2. Educate employees on disability inclusion
This can look like making sure your current DEIJ training adequately centers disability, or finding additional training that does. It’s particularly important for anyone involved in hiring to consider accessibility throughout the recruitment process.
Education about disability inclusion can lead to innovation and can help companies connect with a severely under-tapped talent pool. The unemployment rate for people with disabilities is higher than for the rest of the US population.
Ernst & Young, for example, created a specific hiring program focused on autistic and otherwise neurodiverse people. Hiren Shukla, the executive who founded the initiative, said EY has saved over 3.5 million hours on work process optimization thanks to its Neuro-Diverse Centers of Excellence.
3. Create Employee Resource Groups (ERGs) for employees with disabilities
ERGs not only provide support for employees with shared characteristics or life experiences, but play an outsize role in wellness, community advocacy, and building dialogue across an organization.
For people with disabilities, they are crucial for creating dedicated time for discussing disability inclusion in the workplace and encouraging leadership to engage with the subject. Also, since many disabilities are invisible (and only 39% of employees with disabilities disclose them to their manager), this can literally create visibility and transparency within the company.
4. Make sure physical accommodations are in place and accessible
This is a great example of when to be proactive rather than reactive. When leaders are proactive about supporting employees with disabilities, it can remove the burden of needing to ask. Information such as the location of accessible bathrooms should be easily available to everyone in an organization. Digital resources, like login information for a company’s mental health app subscription, should also be readily available.
Presenting this information in a centralized way, like in an employee onboarding packet or a dedicated section of your company’s intranet can improve access and use.
5. Consider your company’s products and services
If applicable, reflect on the products, goods, and services your company creates and how it can better serve and support people with disabilities. Not only is it the right thing to do, but being inclusive is a great way to attract talent, build an authentic brand, and have a more resilient business.
Not to mention, having more diverse employees at a company also leads to more diversity of thought. The lived experience of people with disabilities can lead to otherwise overlooked business breakthroughs For example, Microsoft created a captioning feature on its products because their own employees demanded it, and it has exploded in popularity on its Teams app since the start of the pandemic.

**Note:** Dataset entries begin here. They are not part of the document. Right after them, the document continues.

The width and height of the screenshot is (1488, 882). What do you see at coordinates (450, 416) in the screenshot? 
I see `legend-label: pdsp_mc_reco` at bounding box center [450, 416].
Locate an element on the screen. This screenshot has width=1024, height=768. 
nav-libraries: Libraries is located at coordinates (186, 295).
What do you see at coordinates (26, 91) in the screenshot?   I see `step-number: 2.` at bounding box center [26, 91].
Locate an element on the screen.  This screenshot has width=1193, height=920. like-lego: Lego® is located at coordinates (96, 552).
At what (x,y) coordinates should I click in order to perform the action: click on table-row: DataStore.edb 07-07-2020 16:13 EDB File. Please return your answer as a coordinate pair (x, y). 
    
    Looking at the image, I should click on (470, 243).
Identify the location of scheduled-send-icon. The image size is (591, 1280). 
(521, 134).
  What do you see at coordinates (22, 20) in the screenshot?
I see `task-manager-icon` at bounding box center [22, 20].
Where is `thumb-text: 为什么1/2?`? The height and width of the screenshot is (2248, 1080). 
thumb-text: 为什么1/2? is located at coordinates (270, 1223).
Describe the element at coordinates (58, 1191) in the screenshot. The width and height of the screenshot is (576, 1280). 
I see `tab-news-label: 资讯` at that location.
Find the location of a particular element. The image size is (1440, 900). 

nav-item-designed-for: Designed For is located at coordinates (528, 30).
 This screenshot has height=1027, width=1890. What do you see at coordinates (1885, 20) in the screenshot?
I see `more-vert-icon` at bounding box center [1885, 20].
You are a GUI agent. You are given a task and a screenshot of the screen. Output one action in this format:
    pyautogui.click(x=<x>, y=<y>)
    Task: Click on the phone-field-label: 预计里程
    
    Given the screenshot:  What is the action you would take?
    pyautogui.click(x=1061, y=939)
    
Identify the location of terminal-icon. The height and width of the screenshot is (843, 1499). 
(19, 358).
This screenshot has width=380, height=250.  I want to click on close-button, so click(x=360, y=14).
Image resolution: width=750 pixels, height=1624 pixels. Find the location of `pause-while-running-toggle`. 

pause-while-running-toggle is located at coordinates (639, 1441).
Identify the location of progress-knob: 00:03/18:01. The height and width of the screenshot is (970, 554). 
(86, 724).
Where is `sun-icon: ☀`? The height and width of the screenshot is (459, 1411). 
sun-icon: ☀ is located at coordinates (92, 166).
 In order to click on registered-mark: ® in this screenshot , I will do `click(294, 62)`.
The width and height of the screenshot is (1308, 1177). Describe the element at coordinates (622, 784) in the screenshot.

Leading With Empathy as We Face New Challenges
In the past few years, we’ve seen enormous strides in how business leaders are prioritizing DEI initiatives. As of July 2022, every single Fortune 100 company has DEI initiatives outlined on their respective websites.
Yet many companies face increasingly worrisome talent shortages, exacerbated by the pandemic and the still-unknown long-term effects of COVID and long COVID. Corporate and DEI leaders simply cannot afford to continue ignoring people with disabilities, both for moral and economic reasons.
Most importantly, we can all heed the “nothing about us without us” call to lead with empathy and action.